Hi Stefan,
On Mon, 2013-06-03 at 19:57 +0200, Stefan Behnel wrote:
Brilliant! Too bad that I've already re-invented much of the same wheel,
but I will use your code for inspiration from now on.
> > elif isinstance(obj, str):
>
> Note that "str" is "bytes" in Py2 and "unicode" in Py3. May or may not be
> what you actually want. More likely, you'd want to handle both separately
> and explicitly.
That's a really good catch! Actually, I'm not sure what's the best
practice here :-( So, sorry, more questions to follow:
The C++ application that I'm wrapping (and I believe this is also valid
for the Lua runtime) uses C++ strings as bytes internally and in theory
it is not supposed to do anything 'smart' about them (as in depending on
the locale/encoding), so all I want is for the users to be able to push
strings back and forth with minimum hassle...
I guess this can be expressed in form of the following rules:
- For Py2, I'd like them to be able to push both str() and unicode()
- For Py3, I guess I can also accept both bytes and unicode strings
- Probably in both cases, it's fine to always return unicode back
Are these the same semantics as what you have implemented for Lua or
not? Your code is as follows:
elif isinstance(o, bytes): # Python -> Lua
lua.lua_pushlstring(L, <char*>(<bytes>o), len(<bytes>o))
pushed_values_count = 1
elif isinstance(o, unicode) and runtime._encoding is not None:
pushed_values_count = push_encoded_unicode_string(runtime, L, <unicode>o)

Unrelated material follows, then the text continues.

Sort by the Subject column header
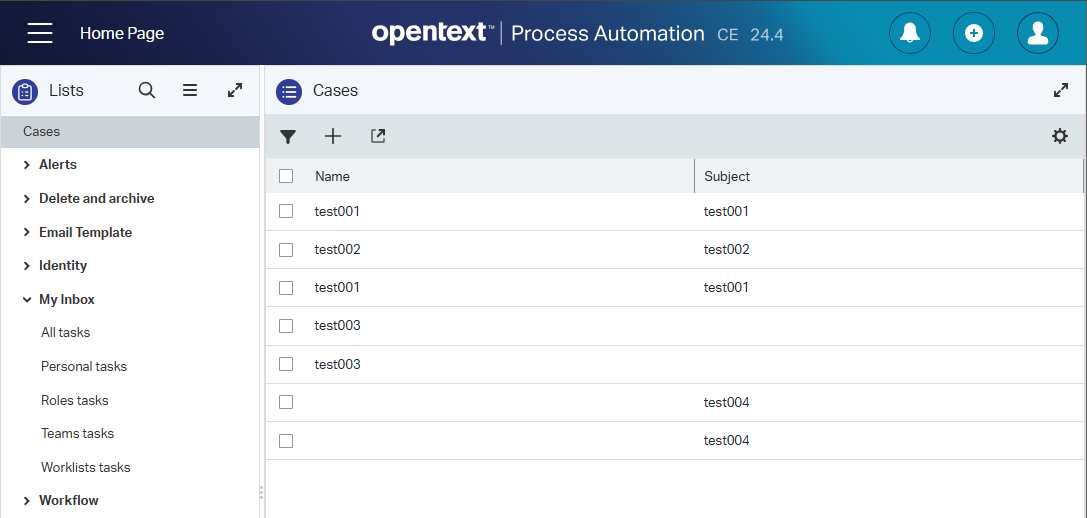 pyautogui.click(x=727, y=176)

elif lua_type == lua.LUA_TSTRING: # Lua -> Python
s = lua.lua_tolstring(L, n, &size)
if runtime._encoding is not None:
return s[:size].decode(runtime._encoding)
else:
return s[:size]
And how do I handle bytes in my code? Would the following make sense? My
C++ constructor takes std::string.
cdef object ret
cdef string obj_str
elif isinstance(obj, bytes): # Python -> NEST
obj_str = obj
ret = <Datum*> new StringDatum(obj_str)
elif isinstance(obj, str):
obj_str = obj.encode()
ret = <Datum*> new StringDatum(obj_str)
elif datum_type.compare("stringtype") == 0: # NEST -> Python
ret = (<string> deref_str(<StringDatum*> dat)).decode()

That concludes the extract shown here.